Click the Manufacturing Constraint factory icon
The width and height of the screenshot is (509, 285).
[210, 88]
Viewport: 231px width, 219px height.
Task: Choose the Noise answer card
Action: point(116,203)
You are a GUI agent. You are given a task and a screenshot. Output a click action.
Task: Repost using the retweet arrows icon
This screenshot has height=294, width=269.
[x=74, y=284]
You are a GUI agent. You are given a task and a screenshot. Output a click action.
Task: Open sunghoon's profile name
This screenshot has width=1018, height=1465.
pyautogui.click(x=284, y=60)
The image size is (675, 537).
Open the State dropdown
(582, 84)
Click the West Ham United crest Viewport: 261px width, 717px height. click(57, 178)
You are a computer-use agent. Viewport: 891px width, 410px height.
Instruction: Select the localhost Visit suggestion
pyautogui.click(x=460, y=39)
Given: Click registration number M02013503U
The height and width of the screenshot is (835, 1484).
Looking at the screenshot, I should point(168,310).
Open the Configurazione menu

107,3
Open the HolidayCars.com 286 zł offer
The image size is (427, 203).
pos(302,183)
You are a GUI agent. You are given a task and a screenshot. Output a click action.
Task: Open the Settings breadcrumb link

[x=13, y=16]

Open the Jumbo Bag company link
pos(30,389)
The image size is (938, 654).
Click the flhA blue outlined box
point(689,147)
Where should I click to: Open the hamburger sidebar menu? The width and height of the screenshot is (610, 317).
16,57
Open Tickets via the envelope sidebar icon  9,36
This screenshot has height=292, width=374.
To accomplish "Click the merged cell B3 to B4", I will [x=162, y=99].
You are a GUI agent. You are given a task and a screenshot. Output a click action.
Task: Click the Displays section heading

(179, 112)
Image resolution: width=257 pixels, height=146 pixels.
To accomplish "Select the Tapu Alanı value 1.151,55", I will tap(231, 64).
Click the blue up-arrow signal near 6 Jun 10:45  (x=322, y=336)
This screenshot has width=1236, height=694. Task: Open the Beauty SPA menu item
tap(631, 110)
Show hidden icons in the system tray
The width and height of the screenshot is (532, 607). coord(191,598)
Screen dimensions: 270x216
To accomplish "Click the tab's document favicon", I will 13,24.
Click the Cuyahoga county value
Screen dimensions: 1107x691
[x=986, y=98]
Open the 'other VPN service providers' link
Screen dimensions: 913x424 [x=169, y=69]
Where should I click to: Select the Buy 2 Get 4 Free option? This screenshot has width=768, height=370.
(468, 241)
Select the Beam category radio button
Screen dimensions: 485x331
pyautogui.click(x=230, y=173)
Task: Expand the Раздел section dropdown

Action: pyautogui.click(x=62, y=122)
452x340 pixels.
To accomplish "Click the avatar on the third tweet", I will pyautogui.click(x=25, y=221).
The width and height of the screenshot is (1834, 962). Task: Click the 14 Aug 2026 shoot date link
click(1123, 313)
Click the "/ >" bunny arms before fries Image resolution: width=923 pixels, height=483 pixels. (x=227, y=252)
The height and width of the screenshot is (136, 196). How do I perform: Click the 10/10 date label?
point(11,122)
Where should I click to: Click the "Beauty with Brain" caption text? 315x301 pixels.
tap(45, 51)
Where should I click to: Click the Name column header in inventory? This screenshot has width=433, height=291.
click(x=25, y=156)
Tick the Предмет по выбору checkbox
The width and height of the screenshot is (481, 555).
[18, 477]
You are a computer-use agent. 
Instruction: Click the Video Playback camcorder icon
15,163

• _PROBLEM DETAILS_:
Only an exact transcription of all the entries will do.

• _RESPONSE AREA_:
Click the Manufacturing Constraint factory icon
The width and height of the screenshot is (509, 285).
[210, 88]
Viewport: 231px width, 219px height.
Task: Choose the Noise answer card
Action: point(116,203)
You are a GUI agent. You are given a task and a screenshot. Output a click action.
Task: Repost using the retweet arrows icon
This screenshot has height=294, width=269.
[x=74, y=284]
You are a GUI agent. You are given a task and a screenshot. Output a click action.
Task: Open sunghoon's profile name
This screenshot has width=1018, height=1465.
pyautogui.click(x=284, y=60)
The image size is (675, 537).
Open the State dropdown
(582, 84)
Click the West Ham United crest Viewport: 261px width, 717px height. click(57, 178)
You are a computer-use agent. Viewport: 891px width, 410px height.
Instruction: Select the localhost Visit suggestion
pyautogui.click(x=460, y=39)
Given: Click registration number M02013503U
The height and width of the screenshot is (835, 1484).
Looking at the screenshot, I should point(168,310).
Open the Configurazione menu

107,3
Open the HolidayCars.com 286 zł offer
The image size is (427, 203).
pos(302,183)
You are a GUI agent. You are given a task and a screenshot. Output a click action.
Task: Open the Settings breadcrumb link

[x=13, y=16]

Open the Jumbo Bag company link
pos(30,389)
The image size is (938, 654).
Click the flhA blue outlined box
point(689,147)
Where should I click to: Open the hamburger sidebar menu? The width and height of the screenshot is (610, 317).
16,57
Open Tickets via the envelope sidebar icon  9,36
This screenshot has height=292, width=374.
To accomplish "Click the merged cell B3 to B4", I will [x=162, y=99].
You are a GUI agent. You are given a task and a screenshot. Output a click action.
Task: Click the Displays section heading

(179, 112)
Image resolution: width=257 pixels, height=146 pixels.
To accomplish "Select the Tapu Alanı value 1.151,55", I will tap(231, 64).
Click the blue up-arrow signal near 6 Jun 10:45  (x=322, y=336)
This screenshot has width=1236, height=694. Task: Open the Beauty SPA menu item
tap(631, 110)
Show hidden icons in the system tray
The width and height of the screenshot is (532, 607). coord(191,598)
Screen dimensions: 270x216
To accomplish "Click the tab's document favicon", I will 13,24.
Click the Cuyahoga county value
Screen dimensions: 1107x691
[x=986, y=98]
Open the 'other VPN service providers' link
Screen dimensions: 913x424 [x=169, y=69]
Where should I click to: Select the Buy 2 Get 4 Free option? This screenshot has width=768, height=370.
(468, 241)
Select the Beam category radio button
Screen dimensions: 485x331
pyautogui.click(x=230, y=173)
Task: Expand the Раздел section dropdown

Action: pyautogui.click(x=62, y=122)
452x340 pixels.
To accomplish "Click the avatar on the third tweet", I will pyautogui.click(x=25, y=221).
The width and height of the screenshot is (1834, 962). Task: Click the 14 Aug 2026 shoot date link
click(1123, 313)
Click the "/ >" bunny arms before fries Image resolution: width=923 pixels, height=483 pixels. (x=227, y=252)
The height and width of the screenshot is (136, 196). How do I perform: Click the 10/10 date label?
point(11,122)
Where should I click to: Click the "Beauty with Brain" caption text? 315x301 pixels.
tap(45, 51)
Where should I click to: Click the Name column header in inventory? This screenshot has width=433, height=291.
click(x=25, y=156)
Tick the Предмет по выбору checkbox
The width and height of the screenshot is (481, 555).
[18, 477]
You are a computer-use agent. 
Instruction: Click the Video Playback camcorder icon
15,163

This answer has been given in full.